## Source passage
---+---

When the Census was taken again in 1901 Harry had left home, and no records about his life or movements have been found. He obviously made his way to New Zealand at some unknown date, because he was working as a waterside worker in Wellington when the flu epidemic struck.
On 14 November 1918, the Wellington Waterside Workers’ Union held a stop-work meeting to consider recommendations from their National Disputes Committee that all vessels affected by influenza should be thoroughly disinfected, that crews should come ashore while cargo was being worked, and that all watersiders should pass through an inhalation chamber and the start and finish of each day. The Evening Post that day reported the view of the meeting that this action would be insufficient and, by a narrow margin, the final decision was to cease all work for seven days.
This attempt at containment was too late for Harry Barlow. He had been living at 121 Ghuznee Street for three months, but on Tuesday 12 November he complained to his landlord, one John Morgan, that he was ‘feeling poorly’. John said later that Harry stayed in bed for ‘two or three days and was nursed by Mrs Morgan.” By the Saturday, he appeared to have recovered and got up but two days later he had a bad attack of diarrhoea. At some stage during that afternoon Harry asked to borrow a pencil. In the early evening, John decided that, with no sign of improvement, he would fetch a local doctor. At about 7.30pm on the same evening John was in the room next to the one Harry occupied when he said he heard ‘a report of a revolver and a sound like a heavy thud’. John went into Harry’s room and ‘found him lying across the bed, unconscious. There was a revolver at this right side. There was a wound behind his right ear.’ The doctor arrived at about 8.30pm and a police constable was then summoned and arrangements made to transport Harry to hospital.

---+---

## Provided material
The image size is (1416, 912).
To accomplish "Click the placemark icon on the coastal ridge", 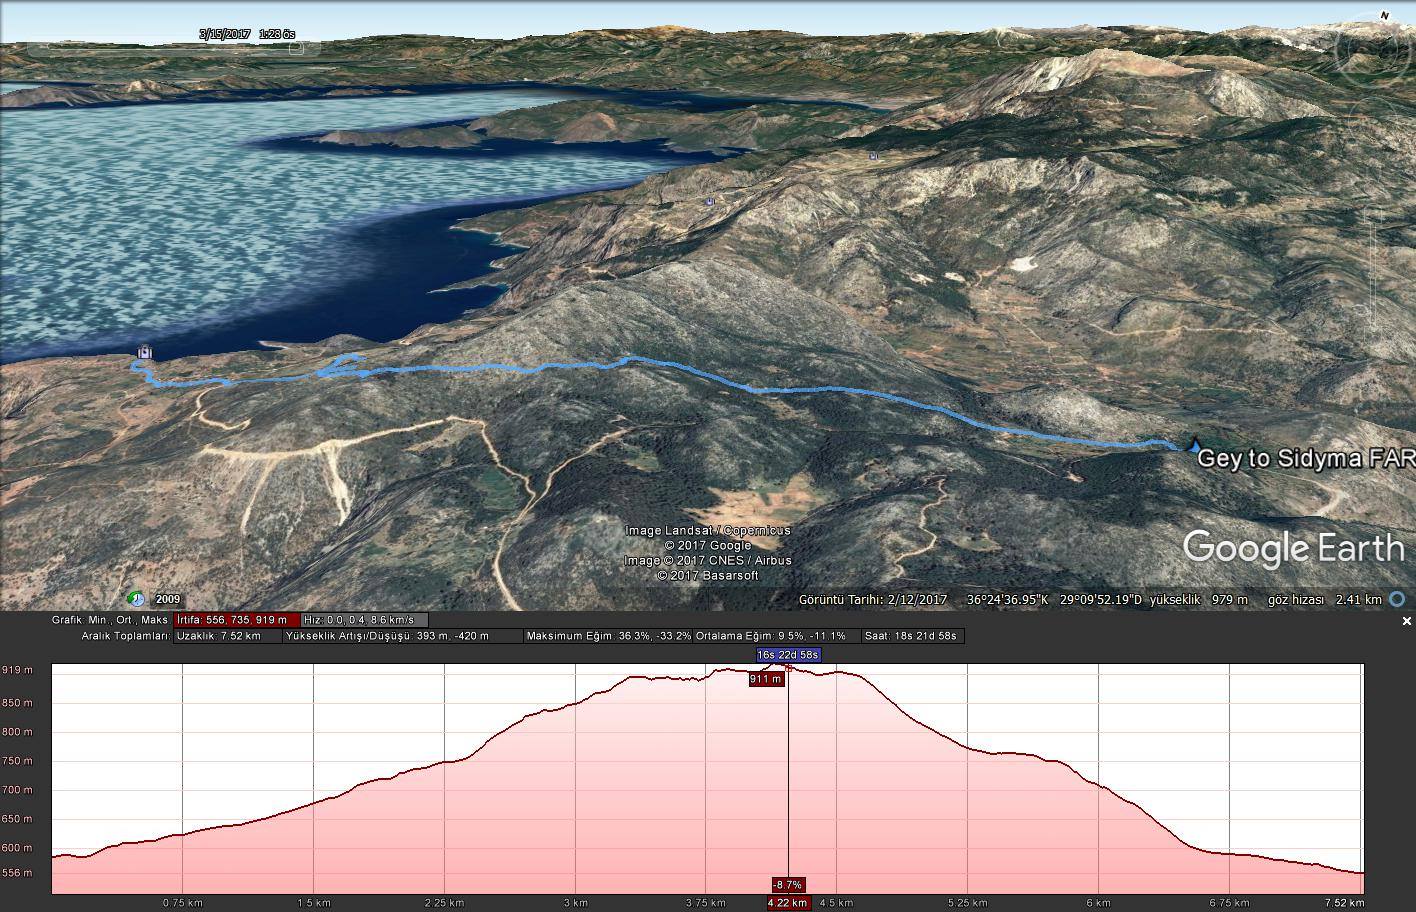I will (x=710, y=201).
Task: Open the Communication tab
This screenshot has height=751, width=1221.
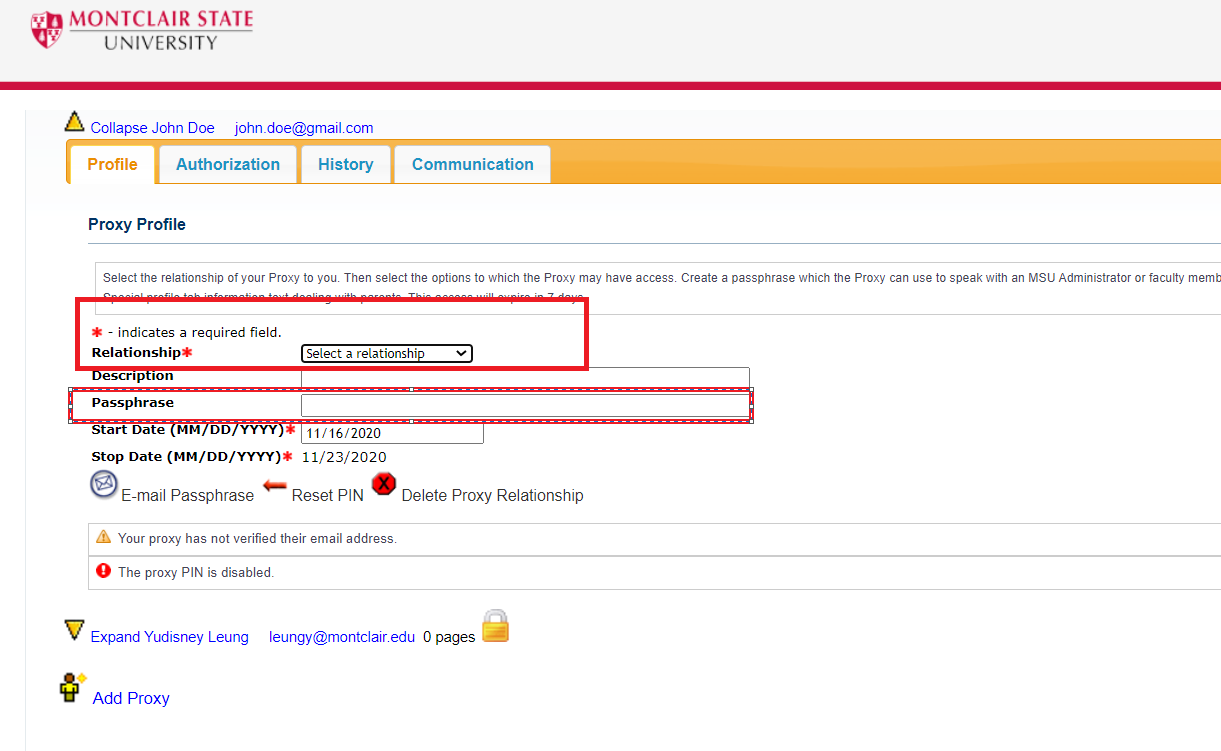Action: [471, 164]
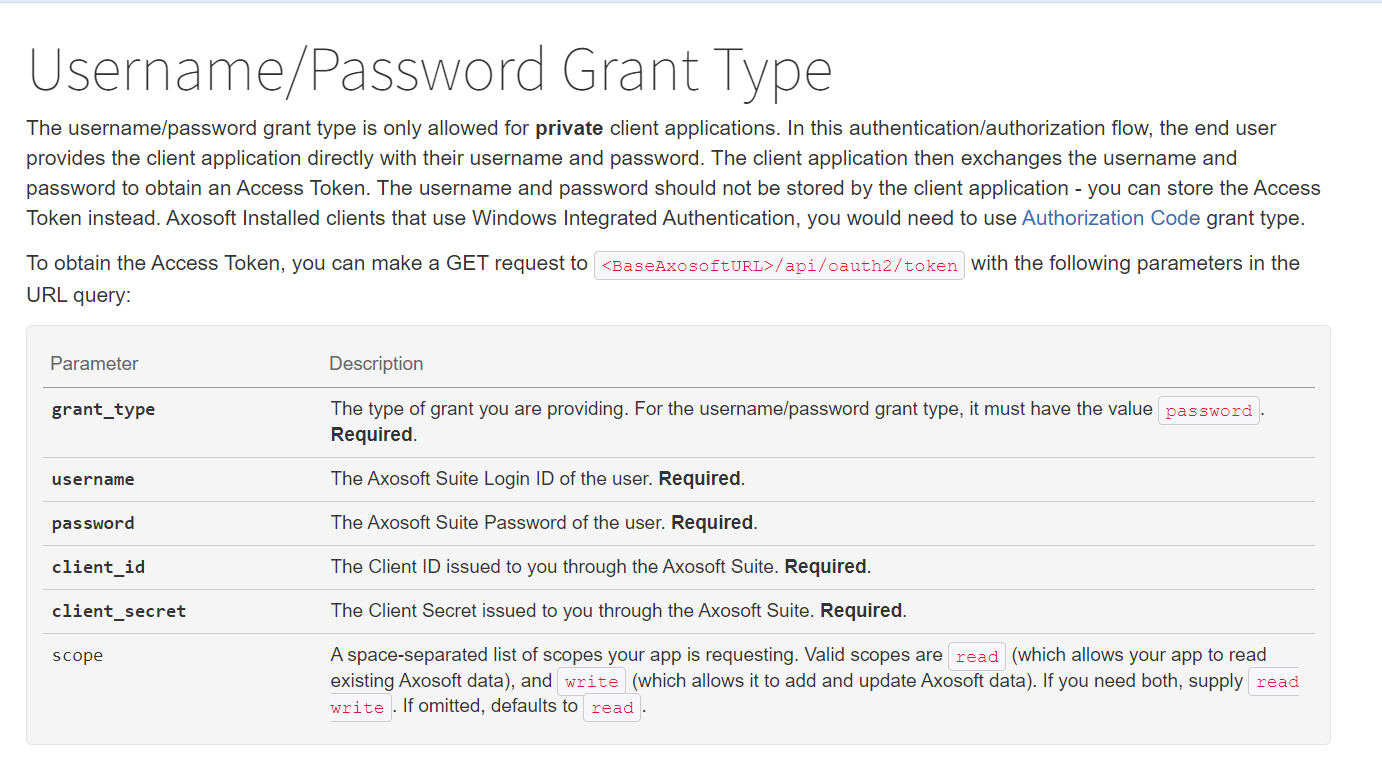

---+---

## Exercise directions
Reproduce word for word the part of the passage about Harry Barlow that begins with the words "When the Census" and stops after the words "flu epidemic struck.".

## Solution to the problem
When the Census was taken again in 1901 Harry had left home, and no records about his life or movements have been found. He obviously made his way to New Zealand at some unknown date, because he was working as a waterside worker in Wellington when the flu epidemic struck.